Leveraging advanced technologies to achieve connectivity goals
To connect schools and furnish them with the necessary infrastructure, the Giga team first needs to find out where they are. Information about school locations might appear easy to access, but many countries do not have such records. One solution, physically deploying people on the ground to collect such data, is time-consuming and difficult, especially in remote areas. As a result, Giga relies on satellite imagery, artificial intelligence (AI) models and telemetry data that show ground-level detail about buildings to fill information data gaps. The satellite imagery datasets feed into AI models that are trained to distinguish the structures that are schools from those that are not.
In 2021, Dell Technologies joined forces with UNICEF USA to support Giga's mission, providing high-performance computing (HPC) units.
Using new technological capabilities provided by Dell helped shorten time frames considerably. "[W]e were able to accelerate development of our AI model for detecting schools from high-resolution satellite imagery from a year to a matter of weeks,” says Do-Hyung Kim, Data Science Lead, Giga, UNICEF.
“We were excited to develop a custom solution for Giga with what they were looking to accomplish,” says Quy Ta, a senior manager systems development engineer who manages the HPC engineering team at Dell Technologies.
Once the schools are mapped, an additional layer of intelligence — connectivity and its strength — can be layered on, and then connectivity can be strategically delivered to zones that are more severely lacking.
Sudan as use case
The AI mapping method is already registering results for the initiative. In Colombia, for example, Giga has applied the technology to map the location of 7,000 schools that were not part of the government's official datasets.
Similar implementations in Sudan have also been successful. The final AI model for Sudan can spot schools from satellite imagery with roughly 91 percent accuracy and provide more precise location information. Giga plans on bringing in local volunteers from Youth Mappers, an organization working to develop free geographical data, to validate location predictions.
Scaling through AI
Next steps include using the developed AI models to assist in mapping new countries and regions and enhancing them so they can cover more areas, and rapidly.
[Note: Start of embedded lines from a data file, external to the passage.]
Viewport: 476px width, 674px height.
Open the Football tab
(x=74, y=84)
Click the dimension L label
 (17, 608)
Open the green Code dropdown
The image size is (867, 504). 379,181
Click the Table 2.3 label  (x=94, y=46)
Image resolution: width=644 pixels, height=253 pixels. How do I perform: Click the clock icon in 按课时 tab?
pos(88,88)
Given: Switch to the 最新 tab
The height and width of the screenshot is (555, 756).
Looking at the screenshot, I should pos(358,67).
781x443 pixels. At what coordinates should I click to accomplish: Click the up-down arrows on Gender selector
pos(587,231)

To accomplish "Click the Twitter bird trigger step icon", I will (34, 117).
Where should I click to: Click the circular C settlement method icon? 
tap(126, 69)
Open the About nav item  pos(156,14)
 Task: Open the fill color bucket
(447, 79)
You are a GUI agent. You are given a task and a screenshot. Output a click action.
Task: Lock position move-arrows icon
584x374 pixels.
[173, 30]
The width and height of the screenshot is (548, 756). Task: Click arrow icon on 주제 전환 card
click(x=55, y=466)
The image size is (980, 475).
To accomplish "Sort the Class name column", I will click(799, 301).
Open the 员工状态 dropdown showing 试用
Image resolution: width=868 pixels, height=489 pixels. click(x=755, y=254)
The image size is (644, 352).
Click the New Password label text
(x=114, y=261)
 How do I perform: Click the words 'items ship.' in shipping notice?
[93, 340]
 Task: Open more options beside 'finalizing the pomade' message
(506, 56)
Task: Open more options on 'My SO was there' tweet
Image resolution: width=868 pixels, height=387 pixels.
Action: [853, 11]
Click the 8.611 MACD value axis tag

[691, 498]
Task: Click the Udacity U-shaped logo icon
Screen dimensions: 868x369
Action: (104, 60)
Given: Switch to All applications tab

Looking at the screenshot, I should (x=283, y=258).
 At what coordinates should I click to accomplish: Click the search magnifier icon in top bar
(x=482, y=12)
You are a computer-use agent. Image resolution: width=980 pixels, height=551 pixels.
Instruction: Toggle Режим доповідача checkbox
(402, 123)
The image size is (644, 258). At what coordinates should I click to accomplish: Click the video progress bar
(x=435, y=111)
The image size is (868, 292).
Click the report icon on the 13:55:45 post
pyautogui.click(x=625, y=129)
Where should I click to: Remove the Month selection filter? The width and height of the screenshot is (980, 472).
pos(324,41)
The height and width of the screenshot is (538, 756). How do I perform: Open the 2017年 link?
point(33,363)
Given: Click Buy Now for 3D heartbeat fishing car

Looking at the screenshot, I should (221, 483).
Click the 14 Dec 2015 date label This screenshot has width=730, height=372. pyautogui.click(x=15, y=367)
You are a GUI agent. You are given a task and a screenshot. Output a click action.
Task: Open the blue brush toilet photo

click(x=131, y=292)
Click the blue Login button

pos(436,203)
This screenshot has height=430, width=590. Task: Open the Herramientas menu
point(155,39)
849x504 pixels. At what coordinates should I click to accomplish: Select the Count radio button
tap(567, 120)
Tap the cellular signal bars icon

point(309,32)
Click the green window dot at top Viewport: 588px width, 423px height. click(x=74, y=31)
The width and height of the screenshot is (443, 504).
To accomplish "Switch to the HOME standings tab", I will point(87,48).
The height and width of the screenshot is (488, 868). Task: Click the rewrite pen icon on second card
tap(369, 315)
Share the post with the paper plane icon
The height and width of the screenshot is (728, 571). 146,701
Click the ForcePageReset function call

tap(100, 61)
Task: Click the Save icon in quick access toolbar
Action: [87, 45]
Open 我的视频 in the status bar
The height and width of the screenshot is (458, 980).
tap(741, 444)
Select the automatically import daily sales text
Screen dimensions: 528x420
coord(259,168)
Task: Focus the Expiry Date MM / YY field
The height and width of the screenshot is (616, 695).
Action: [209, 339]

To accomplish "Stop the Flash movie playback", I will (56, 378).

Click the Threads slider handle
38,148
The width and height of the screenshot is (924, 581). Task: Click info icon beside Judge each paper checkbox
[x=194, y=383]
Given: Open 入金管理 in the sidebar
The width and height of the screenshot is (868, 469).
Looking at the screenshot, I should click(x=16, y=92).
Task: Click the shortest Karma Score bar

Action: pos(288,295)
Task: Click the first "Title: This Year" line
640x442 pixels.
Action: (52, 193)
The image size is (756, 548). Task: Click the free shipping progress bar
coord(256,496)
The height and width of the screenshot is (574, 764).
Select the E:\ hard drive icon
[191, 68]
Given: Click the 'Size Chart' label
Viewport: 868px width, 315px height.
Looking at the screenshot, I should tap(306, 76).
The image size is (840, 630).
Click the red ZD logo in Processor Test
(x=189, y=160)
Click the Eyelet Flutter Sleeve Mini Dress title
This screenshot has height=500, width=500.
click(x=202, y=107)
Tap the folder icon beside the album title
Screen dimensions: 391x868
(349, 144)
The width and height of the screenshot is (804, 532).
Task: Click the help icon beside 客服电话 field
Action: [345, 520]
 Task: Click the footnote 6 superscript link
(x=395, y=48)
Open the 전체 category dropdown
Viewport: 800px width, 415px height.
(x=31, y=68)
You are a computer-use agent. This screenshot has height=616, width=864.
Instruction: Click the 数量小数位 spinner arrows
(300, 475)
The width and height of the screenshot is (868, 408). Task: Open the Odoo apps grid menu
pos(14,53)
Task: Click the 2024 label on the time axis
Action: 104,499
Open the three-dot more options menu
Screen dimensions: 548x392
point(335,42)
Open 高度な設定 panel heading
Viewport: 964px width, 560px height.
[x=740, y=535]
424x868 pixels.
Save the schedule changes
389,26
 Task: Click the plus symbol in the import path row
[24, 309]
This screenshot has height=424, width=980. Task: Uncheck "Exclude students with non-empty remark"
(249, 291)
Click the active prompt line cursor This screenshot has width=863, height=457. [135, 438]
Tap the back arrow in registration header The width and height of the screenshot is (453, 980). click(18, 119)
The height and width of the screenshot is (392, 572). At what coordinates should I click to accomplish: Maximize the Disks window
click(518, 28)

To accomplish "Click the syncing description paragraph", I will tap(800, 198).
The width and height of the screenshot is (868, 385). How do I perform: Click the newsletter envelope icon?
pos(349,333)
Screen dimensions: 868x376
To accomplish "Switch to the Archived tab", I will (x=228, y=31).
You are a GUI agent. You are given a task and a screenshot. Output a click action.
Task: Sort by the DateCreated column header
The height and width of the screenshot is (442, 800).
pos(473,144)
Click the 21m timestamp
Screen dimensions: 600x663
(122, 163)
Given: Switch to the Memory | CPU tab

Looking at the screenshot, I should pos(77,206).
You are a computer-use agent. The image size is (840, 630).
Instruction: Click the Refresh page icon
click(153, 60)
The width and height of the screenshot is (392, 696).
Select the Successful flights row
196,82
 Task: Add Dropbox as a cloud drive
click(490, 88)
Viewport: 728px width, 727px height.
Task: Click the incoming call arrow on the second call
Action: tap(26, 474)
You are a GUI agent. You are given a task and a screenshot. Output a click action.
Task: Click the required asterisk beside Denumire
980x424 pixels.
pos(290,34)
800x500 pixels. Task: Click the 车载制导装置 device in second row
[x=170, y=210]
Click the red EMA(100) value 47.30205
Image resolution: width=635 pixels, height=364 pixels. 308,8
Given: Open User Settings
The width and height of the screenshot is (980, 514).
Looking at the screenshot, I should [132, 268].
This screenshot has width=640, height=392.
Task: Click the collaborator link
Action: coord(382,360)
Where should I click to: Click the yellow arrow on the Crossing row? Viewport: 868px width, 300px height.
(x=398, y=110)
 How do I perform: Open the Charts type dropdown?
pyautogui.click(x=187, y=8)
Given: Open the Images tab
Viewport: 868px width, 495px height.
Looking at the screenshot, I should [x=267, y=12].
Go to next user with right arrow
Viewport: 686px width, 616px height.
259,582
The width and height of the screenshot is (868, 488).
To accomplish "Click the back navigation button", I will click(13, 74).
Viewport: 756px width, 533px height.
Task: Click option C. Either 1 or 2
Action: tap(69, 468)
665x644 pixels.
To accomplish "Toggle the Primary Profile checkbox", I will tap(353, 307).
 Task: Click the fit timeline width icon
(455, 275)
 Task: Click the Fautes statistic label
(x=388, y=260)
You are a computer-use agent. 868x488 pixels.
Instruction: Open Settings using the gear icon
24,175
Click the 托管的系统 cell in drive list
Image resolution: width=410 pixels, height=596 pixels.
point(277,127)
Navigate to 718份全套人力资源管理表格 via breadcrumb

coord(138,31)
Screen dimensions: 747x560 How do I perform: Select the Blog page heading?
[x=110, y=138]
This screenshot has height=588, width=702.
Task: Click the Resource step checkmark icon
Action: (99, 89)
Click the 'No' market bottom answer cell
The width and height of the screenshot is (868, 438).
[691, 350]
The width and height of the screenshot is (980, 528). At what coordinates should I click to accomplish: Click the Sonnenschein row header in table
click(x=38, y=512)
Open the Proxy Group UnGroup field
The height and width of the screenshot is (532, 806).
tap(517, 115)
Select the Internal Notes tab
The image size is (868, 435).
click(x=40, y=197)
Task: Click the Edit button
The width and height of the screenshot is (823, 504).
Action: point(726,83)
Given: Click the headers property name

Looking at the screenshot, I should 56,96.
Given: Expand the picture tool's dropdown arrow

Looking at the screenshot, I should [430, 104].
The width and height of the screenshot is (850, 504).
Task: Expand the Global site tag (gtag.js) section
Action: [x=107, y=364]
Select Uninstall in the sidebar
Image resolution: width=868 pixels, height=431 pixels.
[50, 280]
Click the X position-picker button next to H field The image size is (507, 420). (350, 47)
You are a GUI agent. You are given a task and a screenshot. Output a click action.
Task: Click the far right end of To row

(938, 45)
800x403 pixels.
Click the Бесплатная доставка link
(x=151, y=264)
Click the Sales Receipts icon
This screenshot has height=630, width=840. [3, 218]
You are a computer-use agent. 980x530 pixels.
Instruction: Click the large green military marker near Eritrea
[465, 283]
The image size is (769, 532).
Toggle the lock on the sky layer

“Dell's HPC solutions will continue to be important for Giga's data science work, as we seek to scale up our AI development capabilities to locate previously unmapped schools globally, which is the first step to connecting every school to the internet,” Kim says.
Giga is also exploring the use of blockchain to raise funds for school connectivity, including the recent launch of Patchwork Kingdoms, the largest NFT collection across the United Nations. The NFT artwork was derived from Giga’s mapping data on schools and their connectivity levels. To date, the collection has raised over $700,000 for school connectivity.